======== TEXTAUSZUG
Wo geht es nach Amerika?

Das Epos wohnt hier nicht mehr: In ihrem Kurzgeschichtenband „Video“ erzählt die indische Autorin Meera Nair von einem gar nicht so sonderlich spektakulären Alltag auf der anderen Seite des Ozeans

von KARSTEN KREDEL

Asiatische Amerikaner fungieren meist als Garanten für Erfolg und als Zeugen für die Großartigkeit der Neuen Welt: vor Jahrzehnten als mustergültig assimilierte model minority, später als kulturell selbstbewusste new immigrants, die dennoch immer Amerikas heiligsten Mythen zu huldigen schienen: Arbeite hart und du kannst es schaffen.

Für die Brüche und Verwerfungen dagegen, für die Geschichte der Emigration als Chance und Tragödie und für weibliche Perspektiven fand sich bald die asiatisch-amerikanische Literatur zuständig, die damit prompt ihre eigene Erfolgsgeschichte schrieb. Je imponierender ein Monument, desto länger und dramatischer sein Schatten, der den aufgewühlten Erzähler seine Staffelei ergreifen und nach draußen eilen lässt. Oder wie es die indischstämmige Autorin Bharati Mukherjee mit Blick auf die Siebzigerjahre sagte: „Während der amerikanische Roman in einer Dekade des Minimalismus steckte, wurde ein Epos an seine Ufer gespült.“

Mukherjee, Maxine Hong Kingston und andere bereiteten das Feld, doch eingelöst wurde die Erwartung erst 1989 von Amy Tan, deren Familiensaga „Töchter des Himmels“ erst eine Hollywoodverfilmung und dann einen Markttrend prima unakademischer Schmöker über neue Identitäten und alte Heimaten nach sich zog. Den Erfolg unterstützt haben dürften, wie eine Kritikerin kürzlich feststellte, Buchtitel wie „Die Frau des Feuergottes“ (Tan) oder „Die Hüterin der Gewürze“ (Chitra Banerjee Divakaruni), die das Ganze, bei aller Bejahung der Moderne, mit ein paar Prisen Spiritualität und Tradition vertraut-orientalisch würzten.
================
_ZIEL DER ÜBUNG_
Schreiben Sie den Artikel über asiatisch-amerikanische Literatur und Meera Nairs Band „Video“ im Anschluss an seinen letzten Satz weiter.
======== DATEN
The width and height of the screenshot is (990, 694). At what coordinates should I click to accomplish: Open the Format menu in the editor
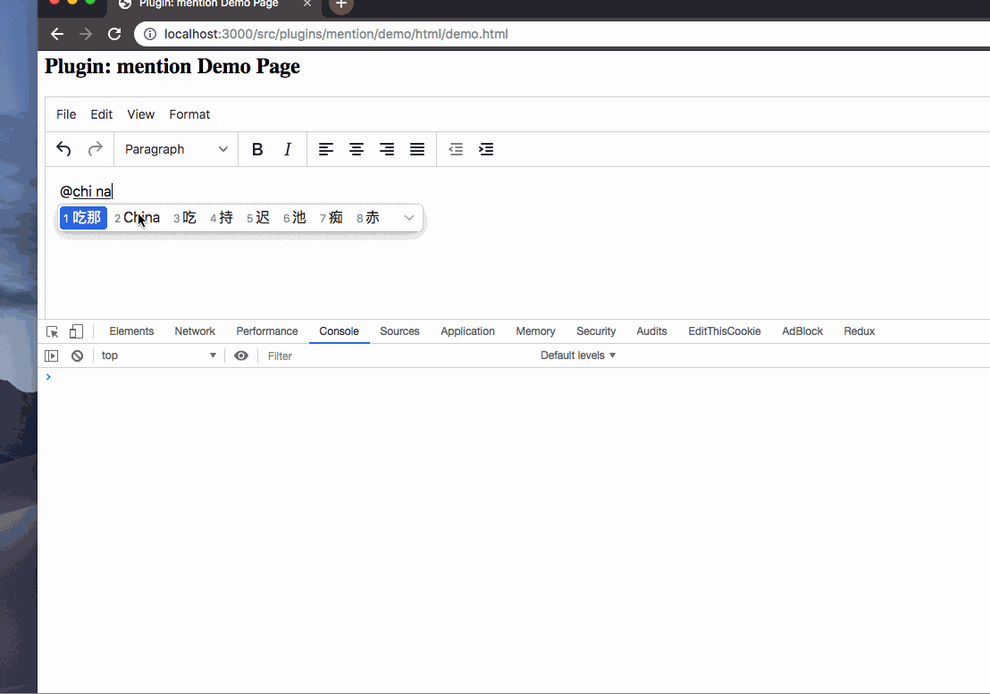(189, 114)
================
_ANTWORT_
Meera Nairs erstes Buch, eine Sammlung von Kurzgeschichten, hätte mit alldem gerade mal so viel zu tun, dass es ohne den Boom wahrscheinlich nie übersetzt worden wäre, würde es sich nicht so sehr bemühen, gegen den Strom zu schwimmen. Es heißt „Video“ und stellt damit sofort klar, dass weder ergreifende Mutter-Tochter-Konflikte und Ehebrüche noch opulente kulinarische Ereignisse zu erwarten sind. Stattdessen wird mal von einem Jungen aus den Seitenstraßen von Delhi und seiner Faszination für einen fahrenden Verkäufer von Glasmurmeln erzählt, mal von einem anderen, dessen Sandskulpturen am Strand des Ozeans alle verzauberten.

Doch dann ist der Mann samt Murmeln weg, die letzte Skulptur wird vom Meer umarmt, und nur die Kinder ahnen etwas von den Kräften, die einen Menschen verwandeln können. Alle anderen sind schwer von der Trägheit des Gewohnten; und das Ansinnen, ihren Platz im sozialen Gefüge zu überdenken, würden sie brummelnd von sich weisen, so wie der Lokaljournalist, der sich über die modische Unsitte des Valentinstages ereifert. Oder der Ladenbesitzer, der das verstörende Video, das ihn auf die unerhörten Gedanken bringt, die seine Frau so empören, am liebsten gar nicht gesehen hätte.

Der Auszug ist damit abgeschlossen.